Direction A: For the passage about favorite pictures below, decide whether each statement agrees with it: (i) the brother in the pictures was seven years old; (ii) the air in the remembered scene was warm; (iii) the young grass had a sweet smell. Answer yes or no for each and quote the words of the passage that settle it.
Direction B: Return, word for word, the section of the passage about favorite pictures below from "There are pictures" up to and including "with a headband.".

Source excerpt:
^^^^^^^^
There are pictures I like very much. These are the pictures that bring me back all the memories only by looking. The air was slightly cold, but the spring sunshine was warm. Young grass had a bitter and wistful scent. Being embraced by only peacefulness and kindness, there was a feeling of innocent as if everything was accepted. The pictures show three of us: 4-year-old me worn an orange sweatshirt with backpack, my 7-year-old brother with bright red cheeks, and my 10-year-old sister worn gym uniform of the school with a headband.
^^^^^^^^
Dataset entries:
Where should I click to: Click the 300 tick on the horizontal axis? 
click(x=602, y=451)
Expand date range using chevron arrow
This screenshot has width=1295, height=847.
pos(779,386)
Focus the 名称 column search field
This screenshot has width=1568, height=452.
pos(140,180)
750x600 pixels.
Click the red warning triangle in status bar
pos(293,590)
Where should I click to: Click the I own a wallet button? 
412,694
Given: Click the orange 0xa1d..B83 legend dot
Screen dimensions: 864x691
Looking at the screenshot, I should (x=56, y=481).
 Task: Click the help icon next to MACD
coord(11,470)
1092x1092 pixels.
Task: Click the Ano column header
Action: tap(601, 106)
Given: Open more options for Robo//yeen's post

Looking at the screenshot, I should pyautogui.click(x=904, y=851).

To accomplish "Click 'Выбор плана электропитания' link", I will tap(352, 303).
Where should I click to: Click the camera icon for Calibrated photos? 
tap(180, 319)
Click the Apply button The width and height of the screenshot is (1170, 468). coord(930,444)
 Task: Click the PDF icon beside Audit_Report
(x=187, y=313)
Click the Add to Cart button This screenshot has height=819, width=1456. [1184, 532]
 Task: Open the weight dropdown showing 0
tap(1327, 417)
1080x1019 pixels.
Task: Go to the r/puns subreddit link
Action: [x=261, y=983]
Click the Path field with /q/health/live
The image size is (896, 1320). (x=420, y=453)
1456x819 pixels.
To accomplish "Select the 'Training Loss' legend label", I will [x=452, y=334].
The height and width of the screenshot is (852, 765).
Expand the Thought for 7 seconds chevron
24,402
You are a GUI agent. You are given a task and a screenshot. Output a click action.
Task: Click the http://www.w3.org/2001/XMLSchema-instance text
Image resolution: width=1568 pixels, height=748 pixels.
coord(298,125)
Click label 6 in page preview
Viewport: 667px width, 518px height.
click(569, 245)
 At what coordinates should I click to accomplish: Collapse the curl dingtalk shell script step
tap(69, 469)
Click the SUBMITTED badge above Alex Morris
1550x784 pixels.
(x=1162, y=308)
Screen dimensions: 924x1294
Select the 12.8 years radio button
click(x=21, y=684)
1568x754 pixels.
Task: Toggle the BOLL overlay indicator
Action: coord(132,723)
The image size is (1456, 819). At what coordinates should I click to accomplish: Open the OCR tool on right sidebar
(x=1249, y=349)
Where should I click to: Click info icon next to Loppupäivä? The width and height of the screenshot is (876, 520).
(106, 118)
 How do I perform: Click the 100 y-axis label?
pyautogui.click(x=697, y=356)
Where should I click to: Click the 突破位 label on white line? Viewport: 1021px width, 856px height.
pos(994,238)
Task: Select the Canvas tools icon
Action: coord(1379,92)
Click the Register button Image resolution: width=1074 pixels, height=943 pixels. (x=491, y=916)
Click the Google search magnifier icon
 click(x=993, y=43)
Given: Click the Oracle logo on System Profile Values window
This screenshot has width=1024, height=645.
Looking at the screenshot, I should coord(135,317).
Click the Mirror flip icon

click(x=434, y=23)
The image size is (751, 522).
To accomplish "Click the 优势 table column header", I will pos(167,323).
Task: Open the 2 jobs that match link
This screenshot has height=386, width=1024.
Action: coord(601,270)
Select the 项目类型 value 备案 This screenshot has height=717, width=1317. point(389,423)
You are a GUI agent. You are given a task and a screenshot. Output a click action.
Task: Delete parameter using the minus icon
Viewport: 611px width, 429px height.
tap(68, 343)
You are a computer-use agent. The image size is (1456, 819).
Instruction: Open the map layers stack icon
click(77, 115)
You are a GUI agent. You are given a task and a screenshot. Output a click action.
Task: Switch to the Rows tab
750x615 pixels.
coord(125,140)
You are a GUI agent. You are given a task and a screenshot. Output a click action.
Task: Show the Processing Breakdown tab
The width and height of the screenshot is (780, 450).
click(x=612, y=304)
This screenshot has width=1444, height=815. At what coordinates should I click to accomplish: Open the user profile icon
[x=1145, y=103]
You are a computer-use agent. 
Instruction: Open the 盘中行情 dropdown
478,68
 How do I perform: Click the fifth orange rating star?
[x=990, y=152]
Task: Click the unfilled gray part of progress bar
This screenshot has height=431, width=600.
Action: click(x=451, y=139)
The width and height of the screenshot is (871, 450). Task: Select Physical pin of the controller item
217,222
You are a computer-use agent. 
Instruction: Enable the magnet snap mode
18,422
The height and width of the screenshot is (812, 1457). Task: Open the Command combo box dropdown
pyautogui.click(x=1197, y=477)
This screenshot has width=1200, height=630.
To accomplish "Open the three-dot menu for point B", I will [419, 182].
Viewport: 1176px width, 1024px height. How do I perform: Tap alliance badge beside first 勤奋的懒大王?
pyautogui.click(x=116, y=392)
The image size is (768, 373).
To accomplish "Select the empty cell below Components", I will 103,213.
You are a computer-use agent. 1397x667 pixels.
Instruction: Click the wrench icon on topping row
^^^^^^^^
Problem solution A:
(i) Yes: "my 7-year-old brother with bright red cheeks"
(ii) No: "The air was slightly cold, but the spring sunshine was warm."
(iii) No: "Young grass had a bitter and wistful scent."

Problem solution B:
There are pictures I like very much. These are the pictures that bring me back all the memories only by looking. The air was slightly cold, but the spring sunshine was warm. Young grass had a bitter and wistful scent. Being embraced by only peacefulness and kindness, there was a feeling of innocent as if everything was accepted. The pictures show three of us: 4-year-old me worn an orange sweatshirt with backpack, my 7-year-old brother with bright red cheeks, and my 10-year-old sister worn gym uniform of the school with a headband.